Friday, October 29, 2010
Tales of Test-Driven Development

Inspired by a talk about Clojure given by Rich Hickey at Philly Emerging Tech earlier this year, I've been toying with building a Java library of pure (immutable) data structures, starting with the Map implementation based on Phil Bagwell's Hash Tries. Yes, I know I could probably just figure out how to use them straight out of Clojure by interoperating, but that would deprive me of an interesting coding exercise.

At any rate, I hadn't really gotten around to doing this in any great detail yet, and as it turns out, I'm glad I didn't. I was fortunate to be able to attend a refactoring and test-driven development (TDD) class taught by Bob Martin this week, and one of the code examples we ran through was the "Bowling Game" of writing an algorithm to score ten frames of bowling. Prior to developing this with a TDD approach, we identified a pretty simple object-oriented design including things like Games, Frames, Rolls, TenthFrames, etc. Yet when we actually got down to it, it turned out we just needed a pretty simple algorithm built into the single Game class--ultimately a much simpler design.

Rewinding to the pure hashmaps: I had previously been thinking about how to decompose the internal datastructure for the hash tries into classes like InternalNodes and LeafNodes that would implement a common TrieNode interface, and then mark all of those things as package private so I could hide all the messy implementation details from the client behind a PureHashMap facade. Hoo boy.

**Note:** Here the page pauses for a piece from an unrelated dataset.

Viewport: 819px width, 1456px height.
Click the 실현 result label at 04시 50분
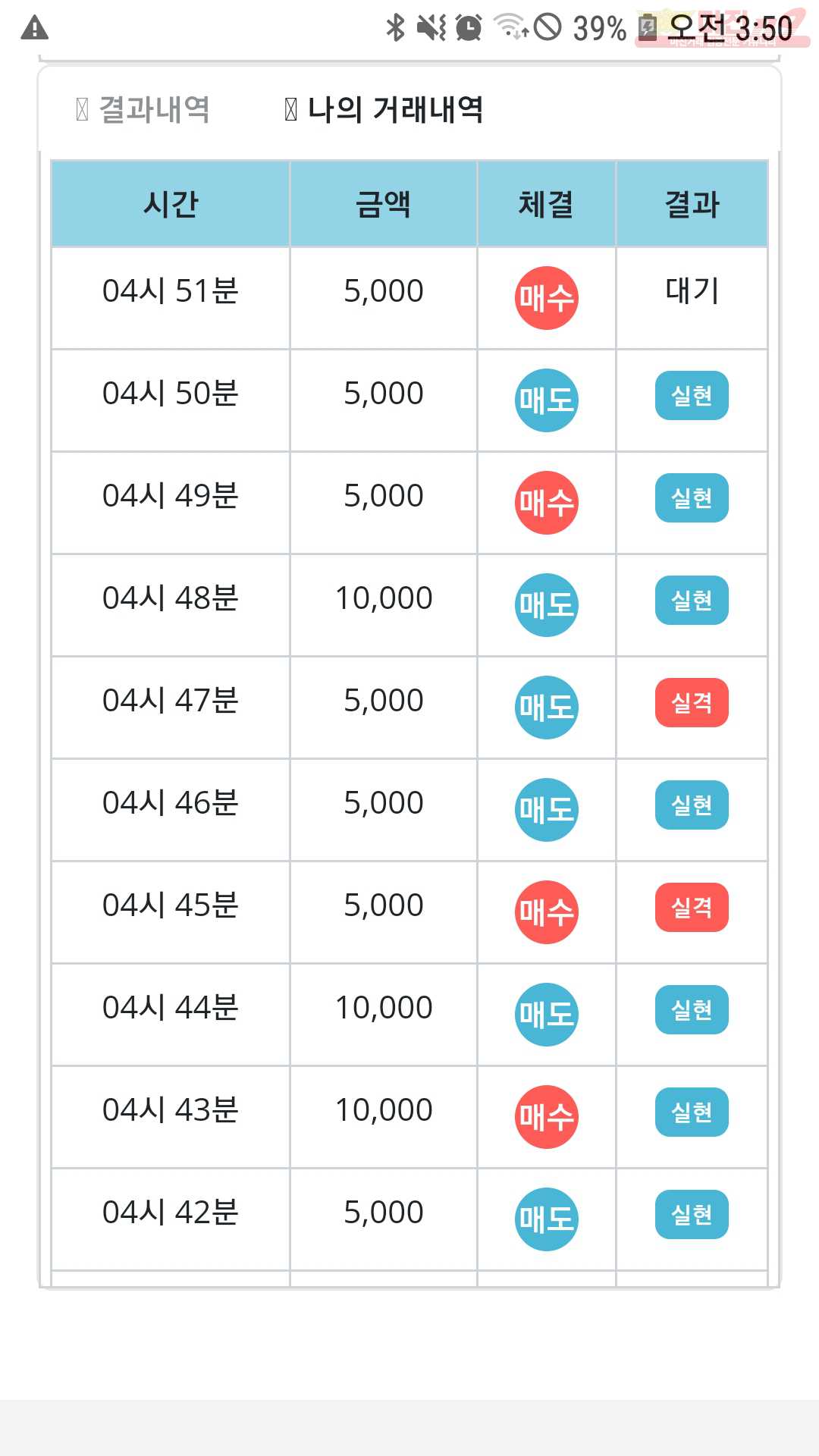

Instead, over the course of a very few hours today, I instead took the following approach: first, I used TDD to develop a brain-dead simple implementation of a PureHashMap using real HashMaps as the backing store, but cloning them on modification. Didn't even make an attempt at the Hash Trie implementation. Wouldn't work well at all on large data sets, but it did allow me to develop a set of unit tests that documented the required functional behavior of a PureHashMap, and it didn't really take long at all.

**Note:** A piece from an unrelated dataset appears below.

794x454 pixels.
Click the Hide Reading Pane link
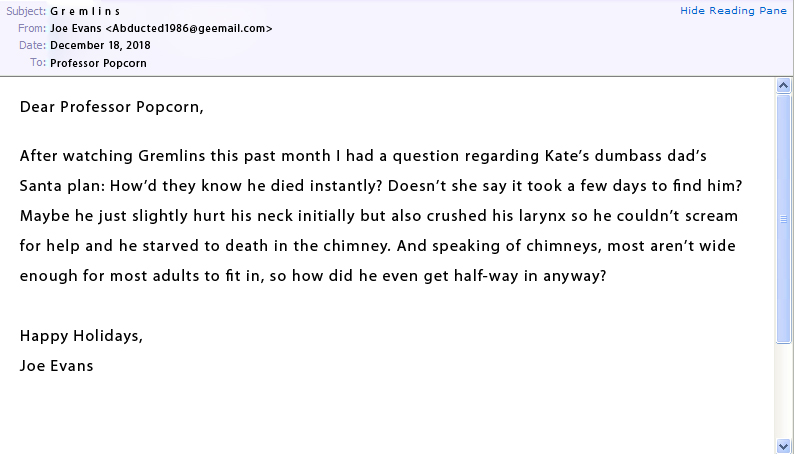(x=731, y=10)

Next, I did something crazy: I completely threw away the simple implementation of PureHashMap, breaking all the tests. Then I started hacking the hash trie implementation in there until I could get all the tests to pass one by one. Now, this was ugly, cut-n-pasted, massively high cyclomatic complexity code--I shudder to think of it. But it really didn't take too long to get that working either, with the tests as a guide. Finally, as any TDD afficionado would know, once I had all my tests working again, I was able to easily but mercilessly refactor until it was all cleaned up.

The end result was something far better than I could have imagined: a relatively understandable PureHashMap hash trie implementation in a single class file with 100% unit test coverage, built in less than an afternoon. That's powerful stuff. Thanks, Uncle Bob.